Reading Here and Now - Conversations with Authors
Edited and supervised by Prof. Aner Guvrin and Dr. Sharon Ziv Beyman
Meeting with Rachel Blass
The Foundations of Psychoanalytic Thought: Selected Essays on Freud and Klein
Narcissus Series for Psychoanalysis, Philosophy and Cultural Studies, Wrestling
Sunday, June 25, 2023 between 7:30 PM – 9:00 PM

The conversation will be conducted in English.
Rachel Blass is an internationally renowned author, teacher, and co-founder of the contemporary London-based Kleinian approach. In dozens of articles written over the past thirty years, Blass has illuminated many issues and concepts in Kleinian and Freudian theory, from the Oedipus complex and the right way to teach it, meaning and interpretation, unconscious fantasy, narcissism, the path of the death drive, love, creativity, separation, and attachment theory.
Blass believes that psychoanalysis may be considered a theory of the pursuit of truth and the power of truth to heal. She follows the path of Freud and Klein in believing that the kind of distress that psychoanalysis seeks to heal, namely pathological suffering, is distress caused by a refusal to know. Blass argues that other approaches to psychoanalysis have failed to understand the crucial role of truth in mental therapy and that as a result the development of psychoanalytic thought has been hampered. By standing behind "unfashionable" concepts, Blass challenges the spirit of the times and often outrages contemporary writers.

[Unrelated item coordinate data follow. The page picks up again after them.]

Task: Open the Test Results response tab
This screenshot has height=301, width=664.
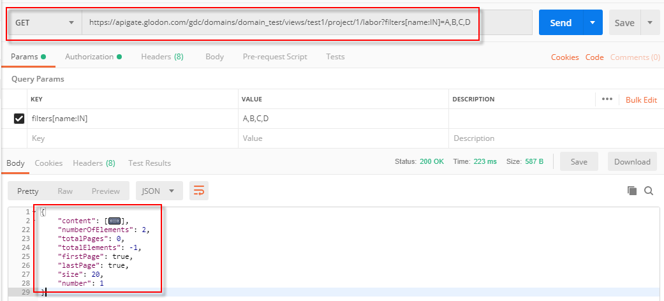Action: point(149,163)
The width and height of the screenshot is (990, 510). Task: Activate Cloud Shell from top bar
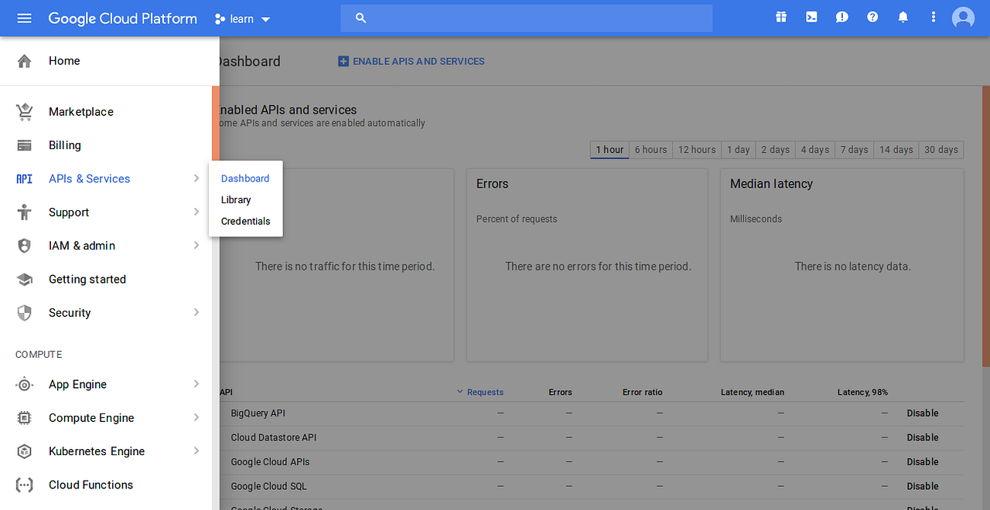point(811,16)
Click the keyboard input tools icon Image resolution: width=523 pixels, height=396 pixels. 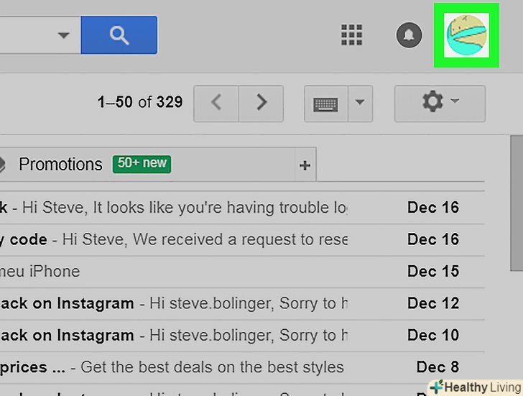click(326, 103)
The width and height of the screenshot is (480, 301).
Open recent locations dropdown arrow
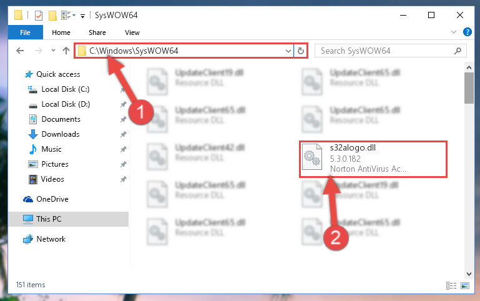click(x=53, y=50)
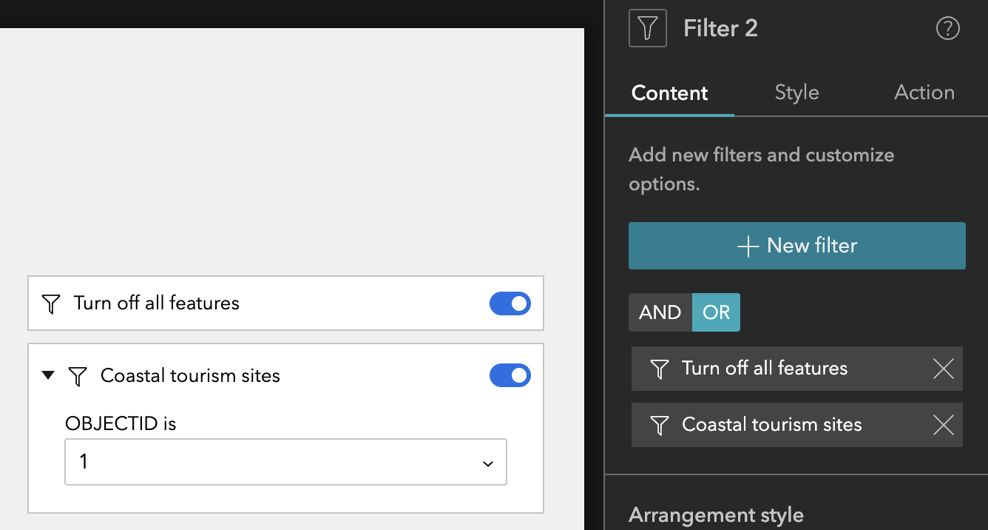Click filter icon beside Turn off all features in widget

click(x=50, y=303)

In her first book in Hebrew , Foundations of Psychoanalytic Thinking: Selected Essays on Freud and Klein, Bells reads the writings of Freud and Klein with great patience, which requires a combination of focused and empathetic reading, textual analysis, intuition, and respect and trust for the text. Like an archaeologist uncovering more and more layers in an ancient site covered in many layers, Bells makes fascinating discoveries in the writings of Freud and Klein in the book's seven chapters. Among the book's topics: a new reading of Dora's case and Leonardo da Vinci's childhood memory, the importance of the pursuit of truth in psychotherapy, Betty Joseph and the immediacy of unconscious truth, how analysts from different approaches can use Klein's concept of fantasy, and the importance of analytical neutrality.

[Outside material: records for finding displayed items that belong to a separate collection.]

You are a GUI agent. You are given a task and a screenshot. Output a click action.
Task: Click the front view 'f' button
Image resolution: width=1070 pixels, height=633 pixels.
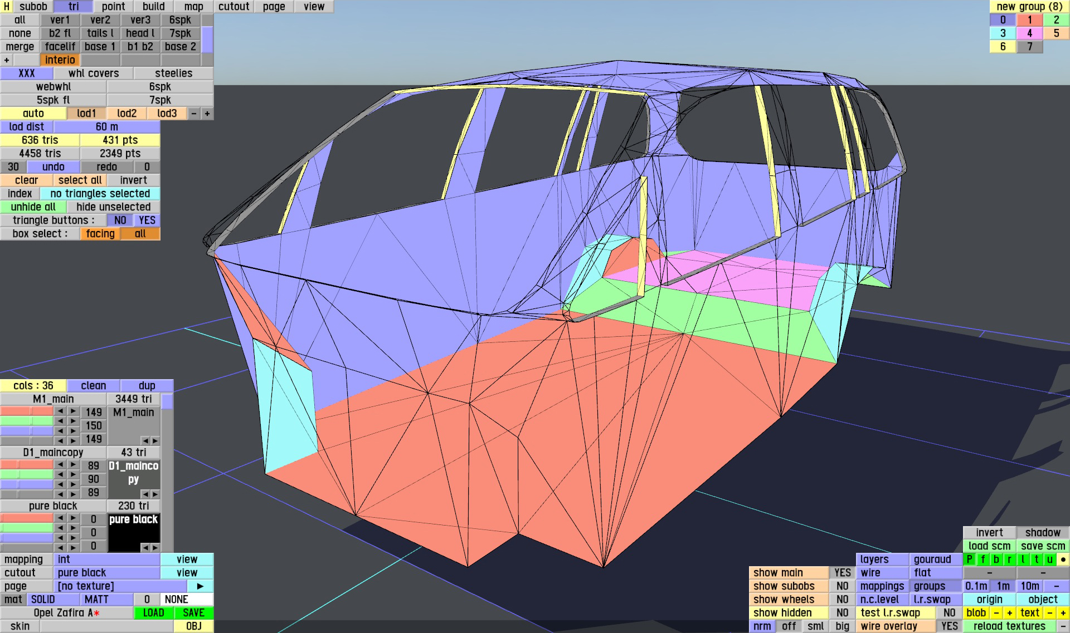coord(983,560)
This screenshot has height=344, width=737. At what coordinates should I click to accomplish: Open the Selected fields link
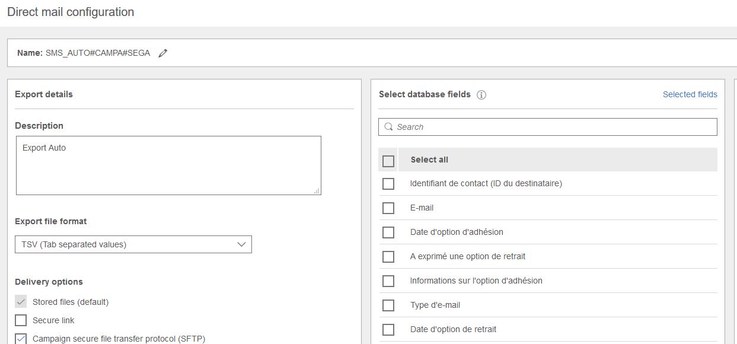[x=690, y=94]
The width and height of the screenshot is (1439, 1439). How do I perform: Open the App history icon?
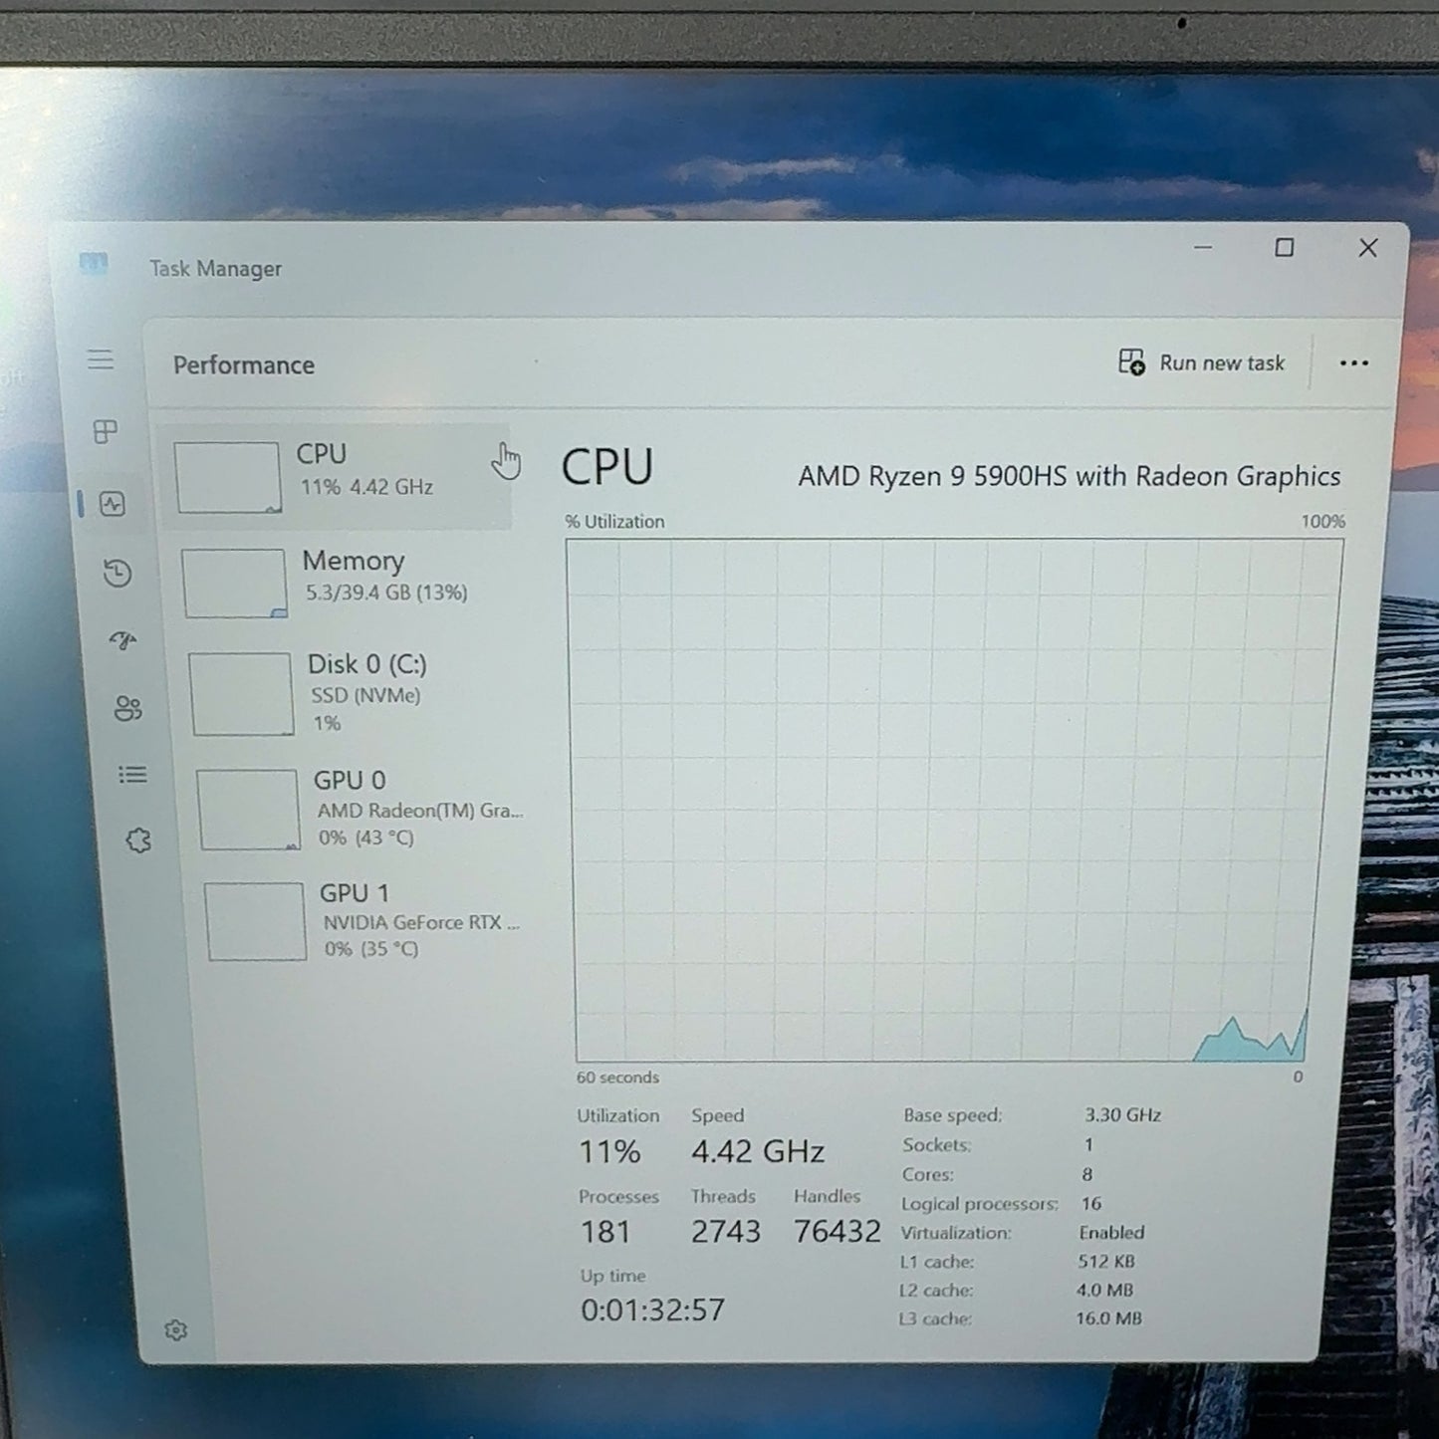[x=118, y=573]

In this meeting, we will talk with Rachel Blass about basic concepts in Klein's and Freud's theory: fantasy, projective identification, psychic truth, interpretation, the goals of clinical treatment, later developments in Klein's theory (Betty Joseph, Wilfred Bion, and others), and the state of psychoanalysis today.
Rachel Blass, who lives and works in Jerusalem, is a clinical psychologist and psychoanalyst with the Israeli and British Psychoanalytic Societies. She is one of the leading contemporary scholars of Freud's thought, and has an international reputation as an author, teacher, and co-founder of the contemporary London-based Kleinian approach. During her years in London, she was a mentor to Klein's students Hannah Segal and Betty Joseph, as well as to John Steiner and other prominent followers of Klein.